> _Input for this task_:
----

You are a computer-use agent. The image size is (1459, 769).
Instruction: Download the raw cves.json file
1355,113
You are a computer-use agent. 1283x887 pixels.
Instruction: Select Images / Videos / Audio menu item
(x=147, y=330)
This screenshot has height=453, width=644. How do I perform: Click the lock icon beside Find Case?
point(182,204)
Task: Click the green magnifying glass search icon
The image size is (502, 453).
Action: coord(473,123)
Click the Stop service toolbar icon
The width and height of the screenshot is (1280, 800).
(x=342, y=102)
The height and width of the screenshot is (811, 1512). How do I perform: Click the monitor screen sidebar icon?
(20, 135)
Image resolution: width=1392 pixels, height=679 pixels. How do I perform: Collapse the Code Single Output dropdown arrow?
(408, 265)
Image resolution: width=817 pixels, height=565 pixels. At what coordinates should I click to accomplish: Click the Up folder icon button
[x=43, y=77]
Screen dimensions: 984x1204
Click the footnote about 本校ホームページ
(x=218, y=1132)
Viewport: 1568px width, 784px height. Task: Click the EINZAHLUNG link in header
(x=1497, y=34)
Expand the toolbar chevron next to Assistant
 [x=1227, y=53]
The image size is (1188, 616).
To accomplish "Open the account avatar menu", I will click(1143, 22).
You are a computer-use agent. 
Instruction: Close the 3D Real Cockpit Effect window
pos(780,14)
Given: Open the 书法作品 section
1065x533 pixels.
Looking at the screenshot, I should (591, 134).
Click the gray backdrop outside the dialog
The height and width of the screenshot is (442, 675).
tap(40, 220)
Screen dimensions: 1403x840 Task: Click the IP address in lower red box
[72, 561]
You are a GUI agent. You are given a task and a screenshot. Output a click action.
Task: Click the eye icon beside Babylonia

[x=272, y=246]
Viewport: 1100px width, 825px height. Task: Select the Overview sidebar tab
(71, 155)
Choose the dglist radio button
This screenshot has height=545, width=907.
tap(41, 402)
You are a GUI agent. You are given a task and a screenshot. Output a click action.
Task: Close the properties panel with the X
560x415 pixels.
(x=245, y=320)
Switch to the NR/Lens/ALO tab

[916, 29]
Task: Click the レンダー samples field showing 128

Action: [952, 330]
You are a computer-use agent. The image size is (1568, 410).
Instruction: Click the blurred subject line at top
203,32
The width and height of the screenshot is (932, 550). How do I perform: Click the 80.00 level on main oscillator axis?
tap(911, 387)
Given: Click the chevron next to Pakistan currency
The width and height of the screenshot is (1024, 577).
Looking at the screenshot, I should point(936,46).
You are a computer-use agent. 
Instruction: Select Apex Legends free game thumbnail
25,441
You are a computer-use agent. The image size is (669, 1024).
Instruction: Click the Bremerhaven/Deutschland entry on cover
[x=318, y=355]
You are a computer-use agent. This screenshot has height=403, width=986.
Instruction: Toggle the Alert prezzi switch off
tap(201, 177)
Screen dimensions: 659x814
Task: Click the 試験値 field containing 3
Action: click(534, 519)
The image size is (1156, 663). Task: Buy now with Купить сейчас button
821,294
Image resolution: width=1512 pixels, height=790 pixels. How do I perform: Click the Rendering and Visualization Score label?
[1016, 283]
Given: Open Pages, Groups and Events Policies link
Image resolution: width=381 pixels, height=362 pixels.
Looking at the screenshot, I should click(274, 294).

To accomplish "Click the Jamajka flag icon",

----

> _About this exercise_: Repeat all the entries exactly as given.

> _Exercise solution_:
You are a computer-use agent. The image size is (1459, 769).
Instruction: Download the raw cves.json file
1355,113
You are a computer-use agent. 1283x887 pixels.
Instruction: Select Images / Videos / Audio menu item
(x=147, y=330)
This screenshot has height=453, width=644. How do I perform: Click the lock icon beside Find Case?
point(182,204)
Task: Click the green magnifying glass search icon
The image size is (502, 453).
Action: coord(473,123)
Click the Stop service toolbar icon
The width and height of the screenshot is (1280, 800).
(x=342, y=102)
The height and width of the screenshot is (811, 1512). How do I perform: Click the monitor screen sidebar icon?
(20, 135)
Image resolution: width=1392 pixels, height=679 pixels. How do I perform: Collapse the Code Single Output dropdown arrow?
(408, 265)
Image resolution: width=817 pixels, height=565 pixels. At what coordinates should I click to accomplish: Click the Up folder icon button
[x=43, y=77]
Screen dimensions: 984x1204
Click the footnote about 本校ホームページ
(x=218, y=1132)
Viewport: 1568px width, 784px height. Task: Click the EINZAHLUNG link in header
(x=1497, y=34)
Expand the toolbar chevron next to Assistant
 [x=1227, y=53]
The image size is (1188, 616).
To accomplish "Open the account avatar menu", I will click(1143, 22).
You are a computer-use agent. 
Instruction: Close the 3D Real Cockpit Effect window
pos(780,14)
Given: Open the 书法作品 section
1065x533 pixels.
Looking at the screenshot, I should (591, 134).
Click the gray backdrop outside the dialog
The height and width of the screenshot is (442, 675).
tap(40, 220)
Screen dimensions: 1403x840 Task: Click the IP address in lower red box
[72, 561]
You are a GUI agent. You are given a task and a screenshot. Output a click action.
Task: Click the eye icon beside Babylonia

[x=272, y=246]
Viewport: 1100px width, 825px height. Task: Select the Overview sidebar tab
(71, 155)
Choose the dglist radio button
This screenshot has height=545, width=907.
tap(41, 402)
You are a GUI agent. You are given a task and a screenshot. Output a click action.
Task: Close the properties panel with the X
560x415 pixels.
(x=245, y=320)
Switch to the NR/Lens/ALO tab

[916, 29]
Task: Click the レンダー samples field showing 128

Action: [952, 330]
You are a computer-use agent. The image size is (1568, 410).
Instruction: Click the blurred subject line at top
203,32
The width and height of the screenshot is (932, 550). How do I perform: Click the 80.00 level on main oscillator axis?
tap(911, 387)
Given: Click the chevron next to Pakistan currency
The width and height of the screenshot is (1024, 577).
Looking at the screenshot, I should point(936,46).
You are a computer-use agent. 
Instruction: Select Apex Legends free game thumbnail
25,441
You are a computer-use agent. The image size is (669, 1024).
Instruction: Click the Bremerhaven/Deutschland entry on cover
[x=318, y=355]
You are a computer-use agent. This screenshot has height=403, width=986.
Instruction: Toggle the Alert prezzi switch off
tap(201, 177)
Screen dimensions: 659x814
Task: Click the 試験値 field containing 3
Action: click(534, 519)
The image size is (1156, 663). Task: Buy now with Купить сейчас button
821,294
Image resolution: width=1512 pixels, height=790 pixels. How do I perform: Click the Rendering and Visualization Score label?
[1016, 283]
Given: Open Pages, Groups and Events Policies link
Image resolution: width=381 pixels, height=362 pixels.
Looking at the screenshot, I should click(274, 294).

To accomplish "Click the Jamajka flag icon",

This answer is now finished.